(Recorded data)
^^^^^^^^^^^^^^^^

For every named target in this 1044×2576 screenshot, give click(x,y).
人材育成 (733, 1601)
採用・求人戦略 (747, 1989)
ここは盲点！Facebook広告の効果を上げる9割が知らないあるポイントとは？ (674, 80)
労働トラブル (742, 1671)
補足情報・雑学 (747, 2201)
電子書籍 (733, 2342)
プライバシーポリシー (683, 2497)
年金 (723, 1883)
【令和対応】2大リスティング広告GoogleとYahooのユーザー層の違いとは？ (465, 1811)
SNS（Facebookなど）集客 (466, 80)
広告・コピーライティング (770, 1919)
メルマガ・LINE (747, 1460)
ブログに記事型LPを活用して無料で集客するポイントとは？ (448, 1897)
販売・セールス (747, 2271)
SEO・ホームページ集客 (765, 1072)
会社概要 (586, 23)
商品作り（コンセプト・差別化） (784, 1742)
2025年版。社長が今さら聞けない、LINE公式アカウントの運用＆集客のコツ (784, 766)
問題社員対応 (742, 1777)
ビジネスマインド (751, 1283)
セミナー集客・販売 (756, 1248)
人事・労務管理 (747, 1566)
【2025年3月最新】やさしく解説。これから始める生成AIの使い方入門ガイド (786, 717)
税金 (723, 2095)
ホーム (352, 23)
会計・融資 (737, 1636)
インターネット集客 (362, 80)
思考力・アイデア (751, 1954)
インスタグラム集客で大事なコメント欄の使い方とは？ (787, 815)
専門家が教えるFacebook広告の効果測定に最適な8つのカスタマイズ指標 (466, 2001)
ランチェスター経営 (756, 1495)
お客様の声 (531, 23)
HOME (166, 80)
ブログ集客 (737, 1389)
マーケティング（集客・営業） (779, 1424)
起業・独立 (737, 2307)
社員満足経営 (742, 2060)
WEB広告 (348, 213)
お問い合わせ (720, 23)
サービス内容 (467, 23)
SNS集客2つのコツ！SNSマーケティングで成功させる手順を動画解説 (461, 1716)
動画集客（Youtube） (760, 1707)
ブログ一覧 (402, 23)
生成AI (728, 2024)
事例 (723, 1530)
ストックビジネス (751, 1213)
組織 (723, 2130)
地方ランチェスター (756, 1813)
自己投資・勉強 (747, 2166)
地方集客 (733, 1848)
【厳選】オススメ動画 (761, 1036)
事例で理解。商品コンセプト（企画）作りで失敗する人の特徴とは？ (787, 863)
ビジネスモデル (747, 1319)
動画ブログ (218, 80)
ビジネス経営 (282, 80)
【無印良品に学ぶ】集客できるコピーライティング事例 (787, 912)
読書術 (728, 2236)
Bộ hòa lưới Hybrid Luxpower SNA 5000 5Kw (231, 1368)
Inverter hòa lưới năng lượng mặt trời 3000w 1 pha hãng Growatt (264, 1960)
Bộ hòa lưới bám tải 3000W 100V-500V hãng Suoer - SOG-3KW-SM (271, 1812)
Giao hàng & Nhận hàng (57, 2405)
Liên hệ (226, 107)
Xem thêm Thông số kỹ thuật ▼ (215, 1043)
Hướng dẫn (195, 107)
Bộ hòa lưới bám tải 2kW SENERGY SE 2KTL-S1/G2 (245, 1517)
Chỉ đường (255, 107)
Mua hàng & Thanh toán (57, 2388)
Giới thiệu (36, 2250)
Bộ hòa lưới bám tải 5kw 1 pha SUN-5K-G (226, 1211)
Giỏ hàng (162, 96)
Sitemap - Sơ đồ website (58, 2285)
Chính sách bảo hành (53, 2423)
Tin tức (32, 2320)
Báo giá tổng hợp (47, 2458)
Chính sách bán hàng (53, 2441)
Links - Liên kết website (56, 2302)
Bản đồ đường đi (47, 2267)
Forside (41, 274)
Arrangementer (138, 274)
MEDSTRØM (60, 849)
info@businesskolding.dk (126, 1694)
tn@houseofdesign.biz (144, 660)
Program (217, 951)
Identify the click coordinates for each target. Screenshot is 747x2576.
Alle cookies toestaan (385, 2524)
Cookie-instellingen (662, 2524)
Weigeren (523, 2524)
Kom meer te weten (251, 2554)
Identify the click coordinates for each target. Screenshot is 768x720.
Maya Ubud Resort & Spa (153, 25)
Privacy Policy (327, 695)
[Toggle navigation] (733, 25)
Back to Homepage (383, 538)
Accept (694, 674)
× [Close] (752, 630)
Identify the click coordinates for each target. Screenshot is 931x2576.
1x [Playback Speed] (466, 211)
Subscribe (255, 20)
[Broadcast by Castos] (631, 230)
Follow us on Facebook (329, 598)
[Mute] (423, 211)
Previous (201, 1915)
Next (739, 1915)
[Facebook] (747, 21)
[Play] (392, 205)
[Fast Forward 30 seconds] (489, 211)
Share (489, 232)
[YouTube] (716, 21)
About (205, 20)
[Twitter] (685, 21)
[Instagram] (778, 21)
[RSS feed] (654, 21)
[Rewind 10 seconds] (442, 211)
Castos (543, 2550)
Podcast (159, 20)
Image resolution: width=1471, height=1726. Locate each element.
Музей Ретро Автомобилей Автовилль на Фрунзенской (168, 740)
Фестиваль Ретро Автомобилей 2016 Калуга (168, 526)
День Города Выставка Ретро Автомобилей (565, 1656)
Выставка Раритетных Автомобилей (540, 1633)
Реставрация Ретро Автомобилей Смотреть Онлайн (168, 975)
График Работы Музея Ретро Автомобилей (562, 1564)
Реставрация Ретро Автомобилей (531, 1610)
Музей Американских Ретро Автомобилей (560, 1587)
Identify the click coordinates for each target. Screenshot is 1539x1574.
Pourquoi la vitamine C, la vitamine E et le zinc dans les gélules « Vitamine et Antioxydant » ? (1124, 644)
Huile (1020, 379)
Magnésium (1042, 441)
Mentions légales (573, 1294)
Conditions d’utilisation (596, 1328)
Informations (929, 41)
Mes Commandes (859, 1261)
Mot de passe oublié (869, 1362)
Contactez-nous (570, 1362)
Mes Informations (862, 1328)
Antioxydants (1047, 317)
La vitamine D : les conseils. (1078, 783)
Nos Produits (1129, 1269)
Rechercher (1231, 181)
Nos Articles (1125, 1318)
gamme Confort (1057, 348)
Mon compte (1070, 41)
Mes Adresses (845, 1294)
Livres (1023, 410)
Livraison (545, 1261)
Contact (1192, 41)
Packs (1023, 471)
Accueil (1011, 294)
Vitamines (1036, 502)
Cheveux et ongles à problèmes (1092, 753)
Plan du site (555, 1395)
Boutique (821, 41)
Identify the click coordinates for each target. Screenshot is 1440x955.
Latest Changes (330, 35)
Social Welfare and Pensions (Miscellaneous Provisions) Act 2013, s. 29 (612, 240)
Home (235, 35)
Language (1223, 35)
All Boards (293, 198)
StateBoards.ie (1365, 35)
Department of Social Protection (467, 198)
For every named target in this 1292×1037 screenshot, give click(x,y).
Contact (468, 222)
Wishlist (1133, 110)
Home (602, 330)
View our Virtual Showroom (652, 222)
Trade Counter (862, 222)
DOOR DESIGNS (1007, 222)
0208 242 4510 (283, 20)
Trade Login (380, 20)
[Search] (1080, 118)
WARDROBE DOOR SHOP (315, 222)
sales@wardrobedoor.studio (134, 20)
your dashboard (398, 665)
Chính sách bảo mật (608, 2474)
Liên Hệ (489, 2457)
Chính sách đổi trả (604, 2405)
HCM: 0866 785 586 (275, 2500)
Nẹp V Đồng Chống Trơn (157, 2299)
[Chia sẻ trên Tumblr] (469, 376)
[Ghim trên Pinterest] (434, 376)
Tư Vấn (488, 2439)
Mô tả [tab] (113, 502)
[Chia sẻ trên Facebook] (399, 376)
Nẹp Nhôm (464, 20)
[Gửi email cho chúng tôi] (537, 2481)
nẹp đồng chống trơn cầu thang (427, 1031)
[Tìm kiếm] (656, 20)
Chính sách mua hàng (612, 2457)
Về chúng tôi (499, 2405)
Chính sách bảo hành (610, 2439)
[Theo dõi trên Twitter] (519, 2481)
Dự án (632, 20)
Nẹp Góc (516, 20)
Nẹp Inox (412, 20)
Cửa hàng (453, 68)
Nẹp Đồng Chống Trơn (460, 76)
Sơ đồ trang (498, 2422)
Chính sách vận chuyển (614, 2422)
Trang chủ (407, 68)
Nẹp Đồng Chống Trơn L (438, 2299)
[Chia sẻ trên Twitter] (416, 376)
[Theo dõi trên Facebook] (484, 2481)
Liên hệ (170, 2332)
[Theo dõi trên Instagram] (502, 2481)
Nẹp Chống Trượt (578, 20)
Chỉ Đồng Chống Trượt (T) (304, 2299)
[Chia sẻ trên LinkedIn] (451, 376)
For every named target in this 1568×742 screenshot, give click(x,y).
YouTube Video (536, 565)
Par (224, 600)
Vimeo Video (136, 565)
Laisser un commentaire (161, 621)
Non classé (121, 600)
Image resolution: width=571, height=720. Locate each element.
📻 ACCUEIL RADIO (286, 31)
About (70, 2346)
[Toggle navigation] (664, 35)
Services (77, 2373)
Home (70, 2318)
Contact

^^^^^^^^^^^^^^^^

» REQUIRED WORK
Present the entries from the beginning through the line containing "商品作り（コンセプト・差別化） (784, 1742)" as a JSON list of strings, with one string per line and blank lines omitted.

» CORRECT RESPONSE
[
  "For every named target in this 1044×2576 screenshot, give click(x,y).",
  "人材育成 (733, 1601)",
  "採用・求人戦略 (747, 1989)",
  "ここは盲点！Facebook広告の効果を上げる9割が知らないあるポイントとは？ (674, 80)",
  "労働トラブル (742, 1671)",
  "補足情報・雑学 (747, 2201)",
  "電子書籍 (733, 2342)",
  "プライバシーポリシー (683, 2497)",
  "年金 (723, 1883)",
  "【令和対応】2大リスティング広告GoogleとYahooのユーザー層の違いとは？ (465, 1811)",
  "SNS（Facebookなど）集客 (466, 80)",
  "広告・コピーライティング (770, 1919)",
  "メルマガ・LINE (747, 1460)",
  "ブログに記事型LPを活用して無料で集客するポイントとは？ (448, 1897)",
  "販売・セールス (747, 2271)",
  "SEO・ホームページ集客 (765, 1072)",
  "会社概要 (586, 23)",
  "商品作り（コンセプト・差別化） (784, 1742)"
]